__Exercise tasks__
• 1. What number was on the jersey hanging in the Titans' dressing room, according to the article about the Toronto Titans hockey team?
• 2. Extend the article about the Toronto Titans hockey team, picking up after its final sentence.

__Document excerpt__
==============================
It’s a minor hockey ritual. The two teams gather on their benches, waiting for the Zamboni to finish its tour. Waiting for the pucks to get tossed out for warm-ups. Waiting for the refs to come out of their room and give the thumbs up so the kids can noisily charge onto a clean sheet and into three periods of possibility.
On Tuesday, Dec. 27 the Minor Bantam Toronto Titans, a AAA club in the Greater Toronto Hockey League were in position on the bench, like any other game. But this time, everything was different.
On their blue helmets were white and black stickers with “AT” on them.
When they came into their dressing room there was a No.92 jersey hanging on a hook, reminding them – not that they will ever forget – that their friend and teammate Andrew Taber wouldn’t be coming to the rink that day, or the next or the one after that. His mother Jacquie and father Geoff wouldn’t be at the game, or his older brother Scott.
Minor hockey games are gathering places, but this time the Titans family wasn’t complete.
The pucks got tossed on the ice, but their lonely clackety-clack echoed through rink No.5 at Canlan Ice Sports York. The refs came out but the 13-year-old Titans stayed on their bench, as did the Markham Majors, their opponents in their opening game of the Toronto Marlboros International Hockey Classic, one of the most prestigious events on the AAA hockey calendar with names like McDavid, Stamkos and Marner on its honour roll.
Fresh ice, pucks out for warm-up, refs in place, but the rink was silent, the game suddenly a long way away.
Titans head coach Jules Jardine first heard something had happened on Saturday morning – Christmas Eve – when he got a text that there had been a fire at the Taber’s cottage where they had gone to celebrate Christmas.
Jardine texted Geoff to see if thing were okay. He didn’t hear back. Later that night, with Christmas Day coming into view he got word that the fire had proven fatal, and that there were no survivors.
“One thing I kept thinking about over and over again was how were our boys going to deal with it,” he said. “At 13 it’s one of the last Christmases that’s really special before it’s socks and underwear and coats.”
And now they are dealing with first-hand knowledge of how fleeting life can be. By all accounts the Taber family was a model one. Geoff a successful and well-respected lawyer, Jacqueline (Jacquie) Gardner, a lawyer also who had stepped away from her career to devote herself to her boys.
They were neighbourly and community-minded in the Riverdale area of Toronto, and because they had boys that were active in sports, a lot of their involvement was in and around fun and games. Andrew and Scott – a winger with the Forest Hill Minor Midget A club, where Geoff was the team manager — played hockey in the winter and ball hockey in the summer, with Geoff involved as a coach and administrator. Scott and his father shared a love of soccer as well and last year made a pilgrimage to London to take in a Tottenham Hotspur match.
The game on Tuesday was a gathering point for some of their sports friends, the first place the Tabers were supposed to be but weren’t.
Geoff was the perfect hockey Dad: passionate and supportive of his sons, but never in the over-bearing sense. Jacquie didn’t set out to spend her winters in rinks and her summers watching ball hockey, but was happy to be swept up in it and quick to step in when there was a ride needed or other help required.
“Jacquie was more of an accidental hockey mom,” said Ron Dennis, a longtime family friend. “But she loved it and loved all her activities with both her boys.”
Where ever their boys played, the Tabers left their mark.
==============================
__Material supplied__
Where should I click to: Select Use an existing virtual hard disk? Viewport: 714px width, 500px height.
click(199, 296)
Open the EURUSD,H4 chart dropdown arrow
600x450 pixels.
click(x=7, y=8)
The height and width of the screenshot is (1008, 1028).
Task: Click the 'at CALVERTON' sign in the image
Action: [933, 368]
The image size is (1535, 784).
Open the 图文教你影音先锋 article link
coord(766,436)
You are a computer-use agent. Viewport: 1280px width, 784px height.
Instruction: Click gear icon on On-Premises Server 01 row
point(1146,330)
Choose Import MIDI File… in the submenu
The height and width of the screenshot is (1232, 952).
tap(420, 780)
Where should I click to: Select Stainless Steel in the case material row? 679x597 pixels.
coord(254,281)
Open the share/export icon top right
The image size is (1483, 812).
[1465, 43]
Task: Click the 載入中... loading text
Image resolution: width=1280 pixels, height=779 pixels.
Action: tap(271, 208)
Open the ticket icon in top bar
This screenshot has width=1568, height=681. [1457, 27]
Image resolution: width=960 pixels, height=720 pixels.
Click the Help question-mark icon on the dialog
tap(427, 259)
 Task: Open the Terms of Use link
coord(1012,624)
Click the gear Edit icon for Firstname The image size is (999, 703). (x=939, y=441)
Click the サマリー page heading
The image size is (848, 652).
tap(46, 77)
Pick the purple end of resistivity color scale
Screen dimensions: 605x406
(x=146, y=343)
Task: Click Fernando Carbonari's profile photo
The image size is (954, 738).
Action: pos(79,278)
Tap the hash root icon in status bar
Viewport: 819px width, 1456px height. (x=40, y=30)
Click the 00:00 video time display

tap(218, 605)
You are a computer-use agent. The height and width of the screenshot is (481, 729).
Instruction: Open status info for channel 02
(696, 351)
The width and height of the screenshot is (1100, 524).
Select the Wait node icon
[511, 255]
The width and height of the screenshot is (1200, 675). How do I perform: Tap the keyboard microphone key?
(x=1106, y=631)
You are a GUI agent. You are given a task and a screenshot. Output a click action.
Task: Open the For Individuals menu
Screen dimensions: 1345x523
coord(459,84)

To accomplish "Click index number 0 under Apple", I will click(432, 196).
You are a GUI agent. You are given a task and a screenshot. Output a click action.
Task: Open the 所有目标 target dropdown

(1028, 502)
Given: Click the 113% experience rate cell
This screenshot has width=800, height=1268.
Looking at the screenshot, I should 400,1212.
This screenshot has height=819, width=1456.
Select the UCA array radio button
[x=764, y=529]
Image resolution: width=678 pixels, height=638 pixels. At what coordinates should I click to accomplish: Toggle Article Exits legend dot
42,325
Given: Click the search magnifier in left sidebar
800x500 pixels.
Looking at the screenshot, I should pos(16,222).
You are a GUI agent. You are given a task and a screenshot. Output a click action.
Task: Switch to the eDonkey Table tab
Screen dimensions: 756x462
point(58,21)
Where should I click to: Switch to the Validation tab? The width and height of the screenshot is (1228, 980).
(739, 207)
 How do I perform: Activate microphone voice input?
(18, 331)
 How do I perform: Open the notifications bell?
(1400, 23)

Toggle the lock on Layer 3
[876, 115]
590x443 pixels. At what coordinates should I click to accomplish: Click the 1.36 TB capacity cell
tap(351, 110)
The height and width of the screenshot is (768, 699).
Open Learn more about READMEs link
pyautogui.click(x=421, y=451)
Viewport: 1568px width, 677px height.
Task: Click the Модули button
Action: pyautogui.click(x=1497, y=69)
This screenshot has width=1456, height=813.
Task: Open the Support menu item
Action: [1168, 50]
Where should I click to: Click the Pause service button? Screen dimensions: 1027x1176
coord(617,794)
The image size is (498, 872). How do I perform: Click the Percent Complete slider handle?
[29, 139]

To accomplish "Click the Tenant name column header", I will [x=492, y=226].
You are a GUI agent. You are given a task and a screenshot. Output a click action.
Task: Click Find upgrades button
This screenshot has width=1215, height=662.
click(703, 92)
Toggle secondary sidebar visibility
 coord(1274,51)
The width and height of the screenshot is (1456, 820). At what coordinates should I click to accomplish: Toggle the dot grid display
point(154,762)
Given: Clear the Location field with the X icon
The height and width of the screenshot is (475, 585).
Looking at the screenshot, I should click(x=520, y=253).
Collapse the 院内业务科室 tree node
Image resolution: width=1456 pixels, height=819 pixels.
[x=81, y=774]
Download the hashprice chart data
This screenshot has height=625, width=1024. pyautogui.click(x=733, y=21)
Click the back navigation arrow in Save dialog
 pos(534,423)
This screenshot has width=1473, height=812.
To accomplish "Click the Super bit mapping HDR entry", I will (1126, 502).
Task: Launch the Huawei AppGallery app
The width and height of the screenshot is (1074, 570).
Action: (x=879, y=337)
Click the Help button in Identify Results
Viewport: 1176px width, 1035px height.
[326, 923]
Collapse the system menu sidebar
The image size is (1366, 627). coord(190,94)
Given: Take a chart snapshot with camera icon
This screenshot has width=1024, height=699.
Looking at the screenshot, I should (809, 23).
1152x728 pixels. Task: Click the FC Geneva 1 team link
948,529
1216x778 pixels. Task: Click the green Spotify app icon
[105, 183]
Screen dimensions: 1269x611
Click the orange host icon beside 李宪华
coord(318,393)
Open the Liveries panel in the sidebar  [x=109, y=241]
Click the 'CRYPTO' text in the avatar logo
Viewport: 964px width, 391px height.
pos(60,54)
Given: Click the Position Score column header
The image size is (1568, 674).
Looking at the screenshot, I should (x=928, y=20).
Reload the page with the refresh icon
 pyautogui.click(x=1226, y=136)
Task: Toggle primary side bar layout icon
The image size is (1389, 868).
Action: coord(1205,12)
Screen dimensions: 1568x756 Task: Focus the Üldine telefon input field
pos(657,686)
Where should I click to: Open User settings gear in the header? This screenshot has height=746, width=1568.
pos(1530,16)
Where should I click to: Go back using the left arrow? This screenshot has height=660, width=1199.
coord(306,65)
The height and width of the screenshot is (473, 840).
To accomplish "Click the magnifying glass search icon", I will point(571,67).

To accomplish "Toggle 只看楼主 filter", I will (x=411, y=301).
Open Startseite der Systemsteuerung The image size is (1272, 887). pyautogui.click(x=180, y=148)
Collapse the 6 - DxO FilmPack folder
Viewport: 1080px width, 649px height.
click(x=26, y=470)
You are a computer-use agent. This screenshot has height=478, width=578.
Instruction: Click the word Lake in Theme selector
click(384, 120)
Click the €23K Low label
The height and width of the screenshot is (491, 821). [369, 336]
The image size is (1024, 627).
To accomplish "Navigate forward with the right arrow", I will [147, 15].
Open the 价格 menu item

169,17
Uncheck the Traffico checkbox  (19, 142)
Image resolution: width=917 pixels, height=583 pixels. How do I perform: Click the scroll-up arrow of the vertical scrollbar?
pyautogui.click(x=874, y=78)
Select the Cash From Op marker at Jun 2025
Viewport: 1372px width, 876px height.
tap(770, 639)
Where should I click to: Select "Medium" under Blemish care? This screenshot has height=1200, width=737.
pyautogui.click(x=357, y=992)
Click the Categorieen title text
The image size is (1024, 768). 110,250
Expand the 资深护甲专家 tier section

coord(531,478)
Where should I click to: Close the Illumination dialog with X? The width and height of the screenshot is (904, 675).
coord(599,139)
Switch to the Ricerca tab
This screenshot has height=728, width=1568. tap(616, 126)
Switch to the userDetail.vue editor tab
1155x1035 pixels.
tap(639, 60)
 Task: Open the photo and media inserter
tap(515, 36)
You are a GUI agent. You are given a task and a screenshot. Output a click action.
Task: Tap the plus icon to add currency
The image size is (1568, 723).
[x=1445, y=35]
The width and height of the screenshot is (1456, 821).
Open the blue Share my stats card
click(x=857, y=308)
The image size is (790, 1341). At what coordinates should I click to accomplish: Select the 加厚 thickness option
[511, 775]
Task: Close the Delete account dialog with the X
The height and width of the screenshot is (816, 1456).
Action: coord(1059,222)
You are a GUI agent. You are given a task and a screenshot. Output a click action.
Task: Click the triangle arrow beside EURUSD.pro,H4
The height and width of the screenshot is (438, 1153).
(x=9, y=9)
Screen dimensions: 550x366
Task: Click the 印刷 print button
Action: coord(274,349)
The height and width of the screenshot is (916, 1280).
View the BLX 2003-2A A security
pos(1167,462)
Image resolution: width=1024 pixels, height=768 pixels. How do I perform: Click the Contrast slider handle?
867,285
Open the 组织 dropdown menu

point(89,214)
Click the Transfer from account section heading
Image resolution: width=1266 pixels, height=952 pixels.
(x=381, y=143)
==============================
__Responses to the tasks__
• 1. No. 92

• 2.
“They were fantastic people, always very giving of their time,” said Alex Gillespie, who coached Andrew in hockey with the AA East Enders TiCats for three seasons and a pair of provincial championships in ball hockey. “We had a boy on our (hockey) team whose father lost his job before the season began and Geoff just said ‘listen, I’ll cover (the families’) fees. Just tell them it’s taken care of, don’t tell them how. That’s the kind of people they were.”
The loss has hit hard and suddenly. This is a busy time of year for families and hockey. The holidays mean more games, more practices; more time with your hockey family. A previously scheduled practice for the Titans on Boxing Day suddenly was a day to grieve; a Christmas tournament a chance to honour their friend by expressing his passion on the ice.
“I knew when we saw the kids and the parents in one spot, the emotions would really hit and they did,” said Jardine. “There was a lot of tears, a lot of hugging going on and a lot of disbelief.
“We told them: you’re going to be sad, you’re going to have different feelings, you’re going to feel lost. But I still want to you to feel like a 13-year-old, I want you to be happy,” said Jardine. “Andrew would have wanted you to have fun and be the characters that you are. Continue to do that but everything you do going forward keep a piece of him with you. If in the back of your mind you’re the guy who wants to make the NHL, do it with him in mind. Loss can do a lot of things, but it can motivate you.”
For now their memories sustain them. They can see Andrew in the dressing room — quiet, a little off to the side; getting the jokes with no need to be the jokester. He was a Pittsburgh Penguins fan and wore 92 because he was born on the second day of the ninth month, the same way Sidney Crosby chose 87.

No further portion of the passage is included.